To close off the post, I'm getting more chance to play around with guitars and keyboards these days - the proximity of the instruments helps with that. I've been getting some interesting ideas, progressions, & riffs happening. Such that I think now that the new mobo is due to arrive today, once that's swapped out I can start doing some recording and lay the ideas down before they disappear. Don't expect anything to appear terribly quickly - this is still embryonic stage, but in a month or two I'll be able to call up the other guys and have something as a starting point to jam on.

Have a great month and I'll post next when I have anything to report. Hope to have audio tracks to demo here for you.

Saturday, March 15, 2014

New Home, new Android phone... what else could possibly change?

As mentioned, we've moved to another home - we sold our home early January and then closed on our new home in February. Which meant we had to live in an apartment for about two months as we got through all the trials & tribulations of the financing and then closing on our new home. Now that we've survived that, and we've been in our new home for just over a week now, we've been unpacking and setting up all our stuff - including getting my stuff up in my new 12x12 office/studio :)

I divested myself of some gear that wasn't working out well for me - MOx6, Novation K-Station 49, Boca 12 string electric guitar, the 60's Tribute Gibson Les Paul Studio goldtop... there's other instruments and equipment as well, but those were the major casualties of some turnover even though they hadn't been used on any recordings at all (the instruments listed above).

Setting up everything in the 144 sq ft room is challenging, as the drumkit by itself takes up almost 1/4 of the room. I don't have my desk of preference, nor a credenza that I'll convert to hosting all the rack units - but the cheap Ikea desk will do for the time being as I set it up for my home office, working remotely 2.5 days/week. My employer has decided to increase my commute by about 8 miles forcing me to drive or bus to Seattle - and that last 8 miles will add another 20-25 minutes to my commute. Which has led me to decide on working from home part of the time to save on miles, time and gas. While its nice to be allowed to work from home, I was very comfortable commuting to Bellevue daily. But such is the ways of life - I can't do anything about it at this point.

So anyways, it's 6:30 pm on Saturday night, and I'm looking out my family room window down into the Snoqualmie River Valley and north along the Cascade Mountains to see Mt Baker and the top of Glacier Peak.

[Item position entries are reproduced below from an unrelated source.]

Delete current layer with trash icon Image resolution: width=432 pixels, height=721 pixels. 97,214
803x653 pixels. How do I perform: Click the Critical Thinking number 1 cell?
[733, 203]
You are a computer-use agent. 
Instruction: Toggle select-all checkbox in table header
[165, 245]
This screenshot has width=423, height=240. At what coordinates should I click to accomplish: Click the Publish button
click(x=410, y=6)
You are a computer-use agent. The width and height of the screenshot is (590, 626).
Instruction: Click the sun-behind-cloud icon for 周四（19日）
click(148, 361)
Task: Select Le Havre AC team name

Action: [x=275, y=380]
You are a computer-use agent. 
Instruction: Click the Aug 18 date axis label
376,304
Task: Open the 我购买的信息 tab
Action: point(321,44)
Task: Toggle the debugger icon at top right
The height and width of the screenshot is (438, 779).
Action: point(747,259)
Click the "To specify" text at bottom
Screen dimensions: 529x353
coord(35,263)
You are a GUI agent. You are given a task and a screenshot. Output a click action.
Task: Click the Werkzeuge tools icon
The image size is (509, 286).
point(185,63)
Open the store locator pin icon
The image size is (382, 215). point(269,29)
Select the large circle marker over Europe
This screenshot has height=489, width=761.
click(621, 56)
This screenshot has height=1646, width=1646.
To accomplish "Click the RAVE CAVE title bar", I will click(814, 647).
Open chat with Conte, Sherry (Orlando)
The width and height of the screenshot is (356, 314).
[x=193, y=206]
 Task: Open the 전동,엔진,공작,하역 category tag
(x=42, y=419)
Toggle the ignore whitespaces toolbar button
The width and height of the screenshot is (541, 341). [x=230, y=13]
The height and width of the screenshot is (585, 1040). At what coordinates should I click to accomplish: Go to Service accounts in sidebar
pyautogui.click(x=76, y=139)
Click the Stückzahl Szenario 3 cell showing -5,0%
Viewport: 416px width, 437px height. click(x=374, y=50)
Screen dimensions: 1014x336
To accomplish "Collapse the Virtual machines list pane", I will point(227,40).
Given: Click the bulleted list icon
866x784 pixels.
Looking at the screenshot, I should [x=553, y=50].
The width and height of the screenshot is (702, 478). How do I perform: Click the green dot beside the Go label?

Its an amazing and tranquil view that helps to settle the stress of daily life, and even though the cherry blossoms will soon obscure our view, I'm very happy in our new abode.

Music News - nothing specific or at least more than what has been stated her and on FB. I'm planning on some remixing and revisiting of songs on the first three CDs, doing some cover tunes that strike me as interesting to do, and then looking to write the Dream Suite. I'm awaiting the new Gazpacho release "Demon" as it's both fascinating on its own, but also for the business model the band follows. They keep full time jobs to support families and such, but write, record and release projects on a 18-24 month cadence. That is a working example of what model I'm trying to follow - I have my full time job to support us as needed, and not being dependent on music means I can follow my muse and create the music I enjoy myself, in effect writing for myself.